#### What to produce
Below are some records. Write out the lines from the one containing "Instruction: Click the" to the last line, word for word, leaving out pictures.

Screenshot grounding data
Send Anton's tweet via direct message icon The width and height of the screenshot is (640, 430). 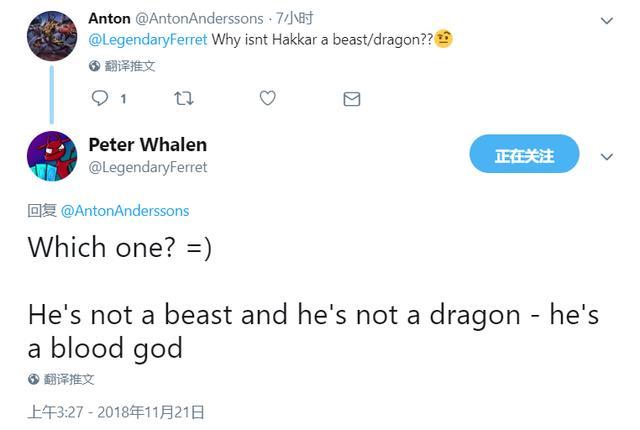click(351, 98)
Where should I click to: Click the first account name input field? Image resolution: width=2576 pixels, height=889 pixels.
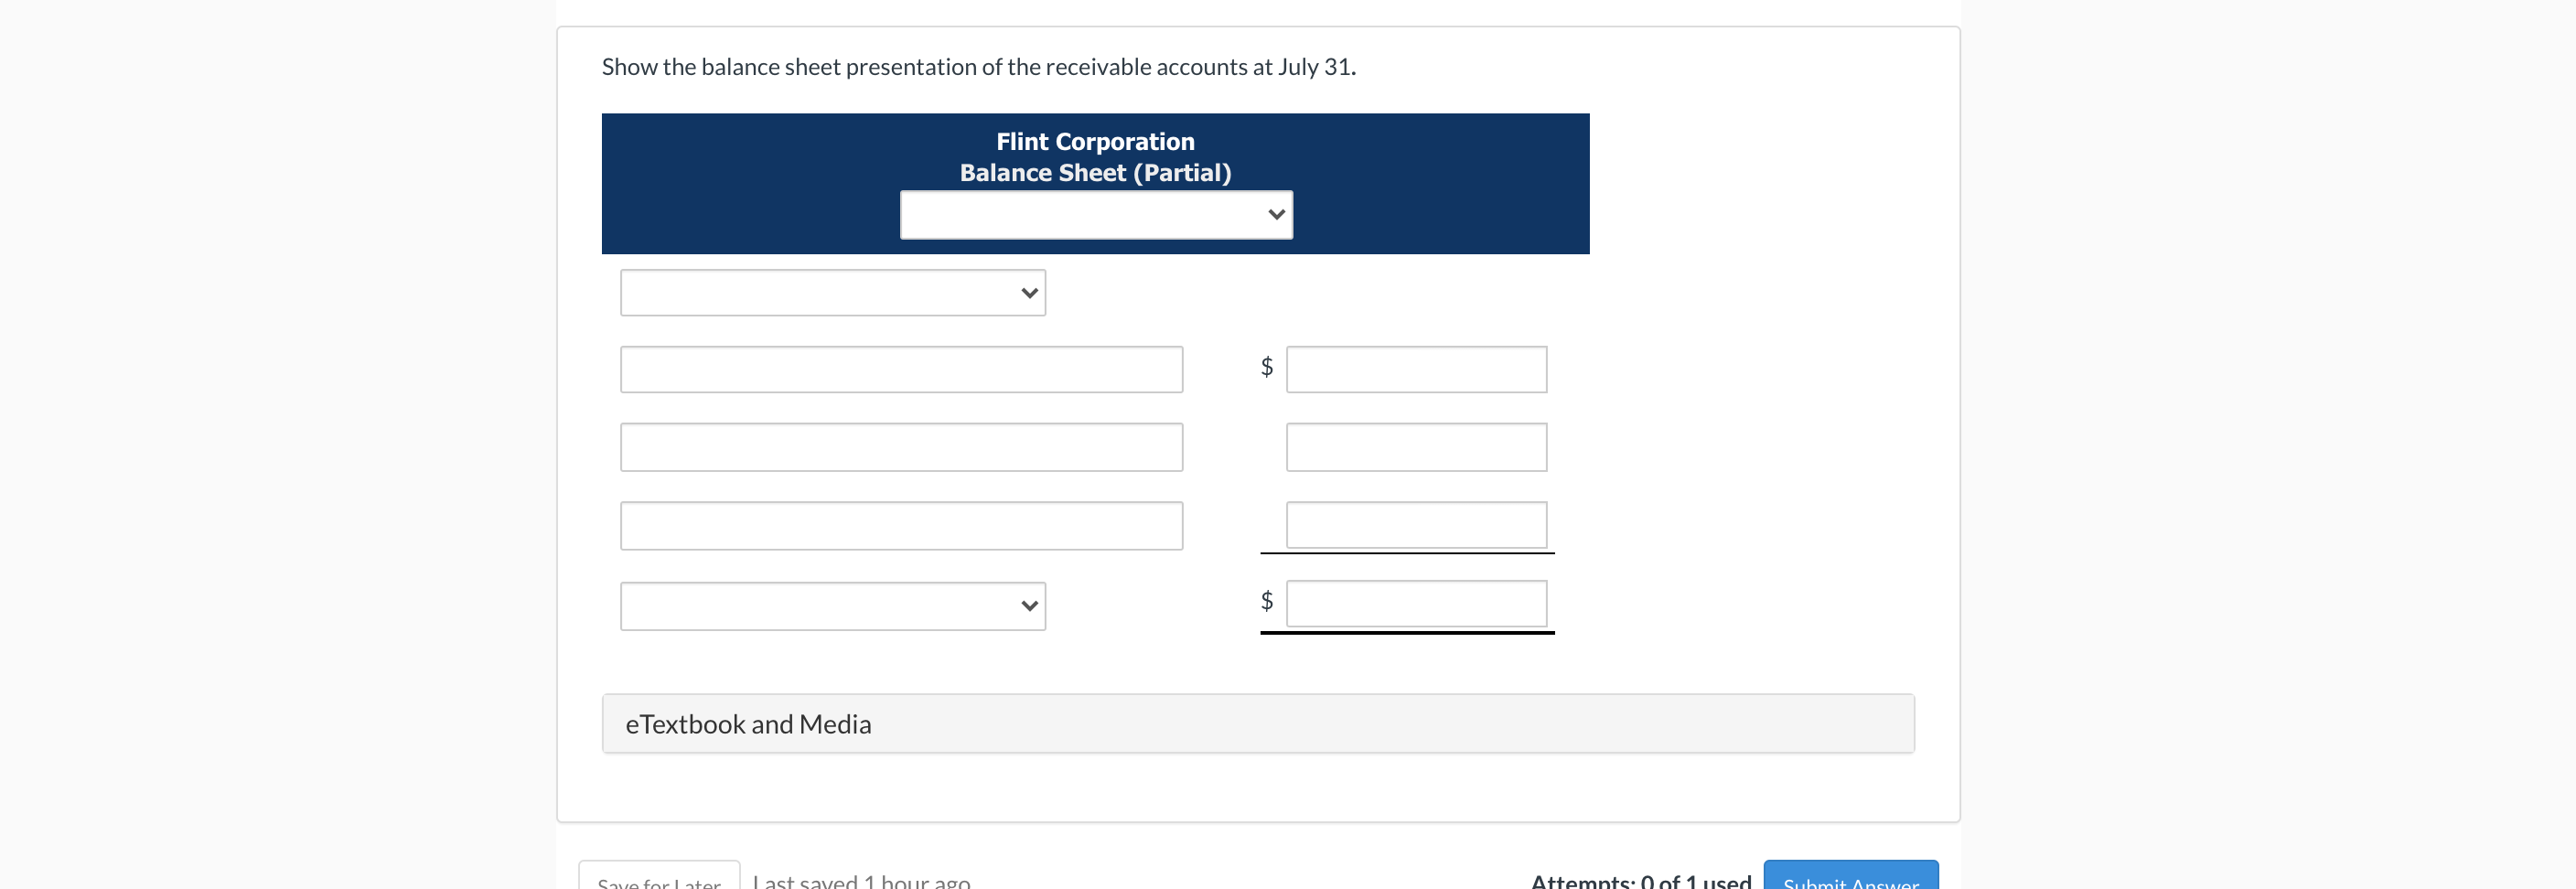[x=901, y=368]
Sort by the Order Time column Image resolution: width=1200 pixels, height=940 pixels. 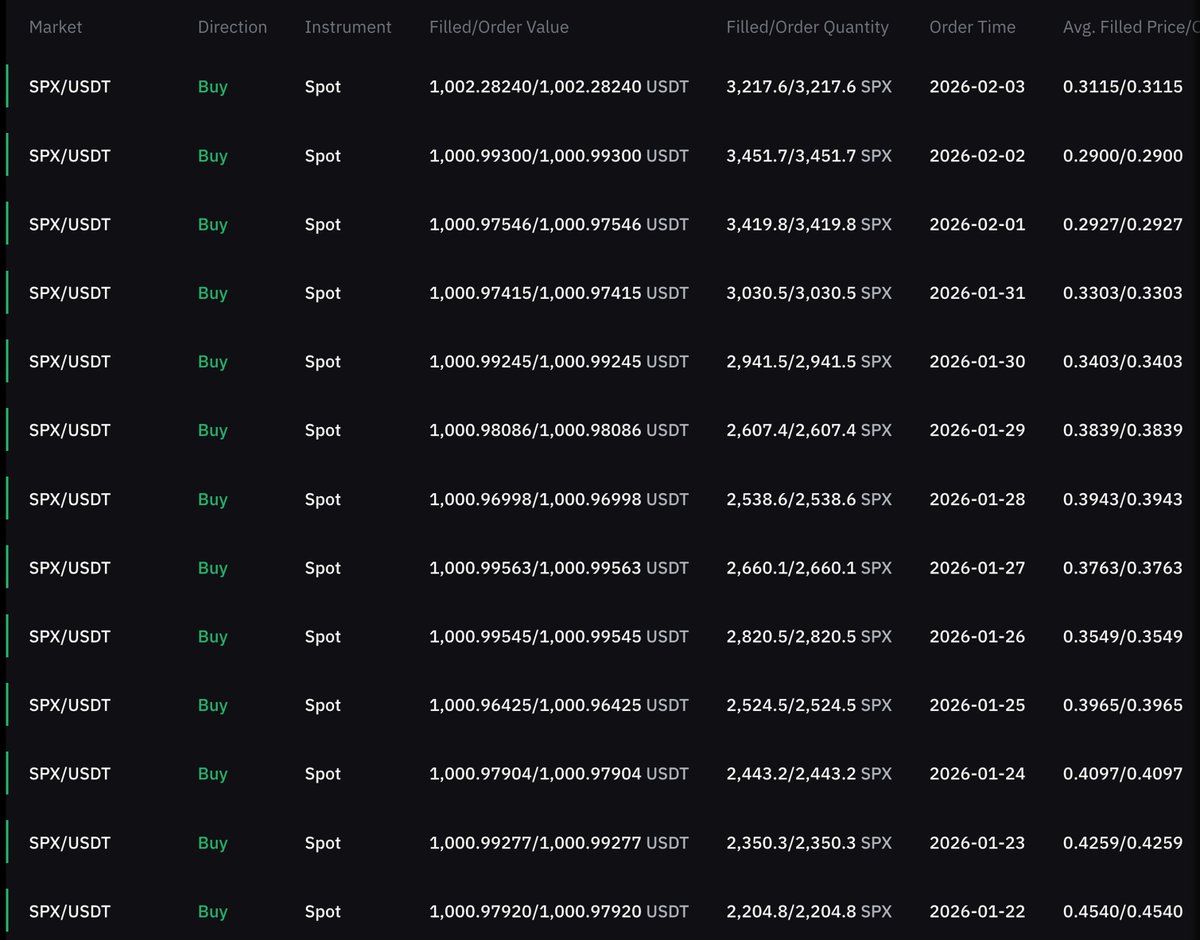click(971, 27)
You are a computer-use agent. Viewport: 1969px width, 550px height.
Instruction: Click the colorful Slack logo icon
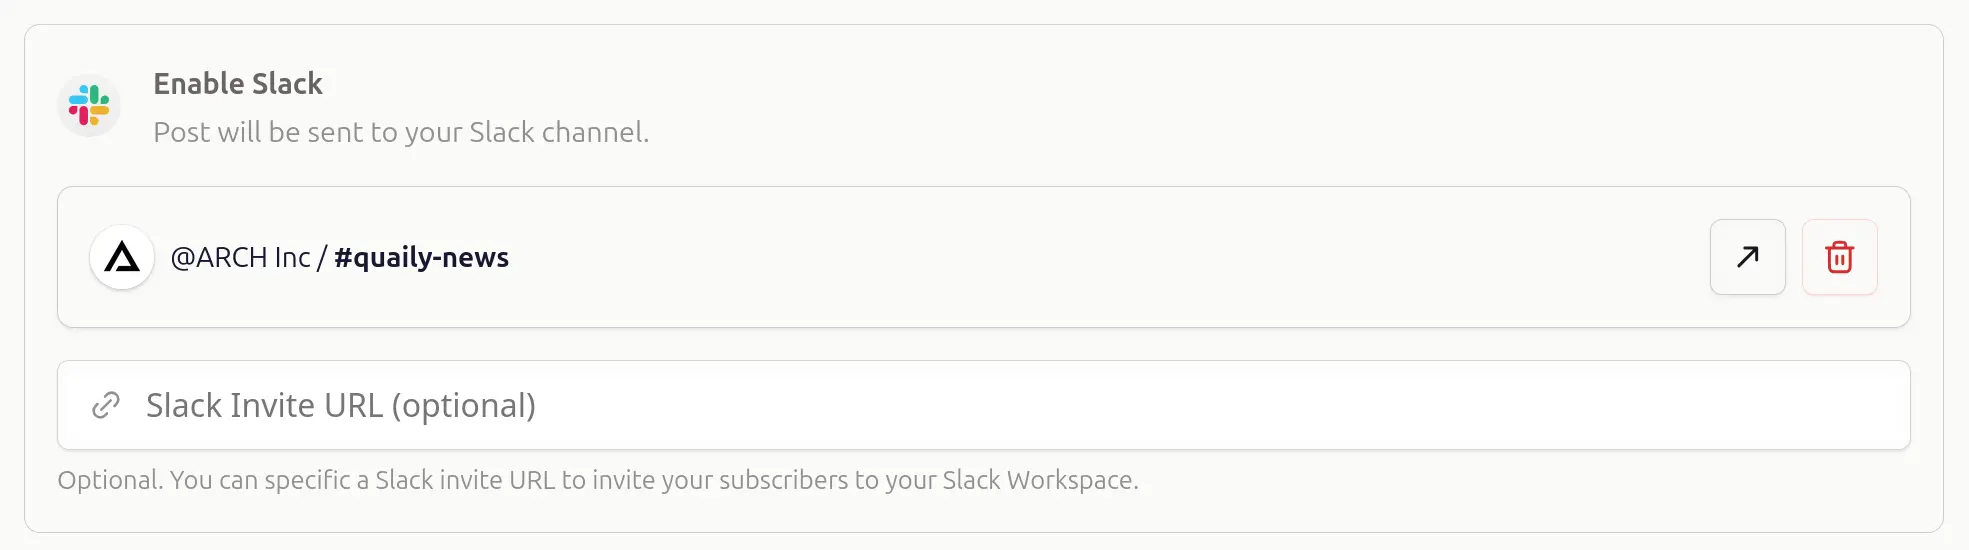89,105
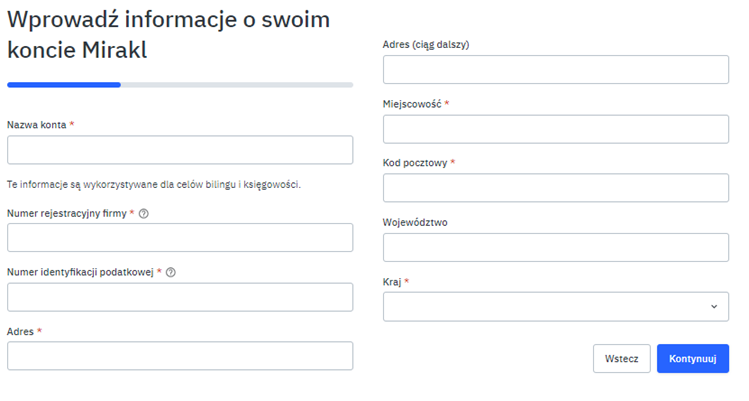Focus the Nazwa konta input field

[180, 150]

#### Output for this exercise
Instruction: Click the colorful Slack logo icon
89,105
Focus the Nazwa konta input field

[180, 150]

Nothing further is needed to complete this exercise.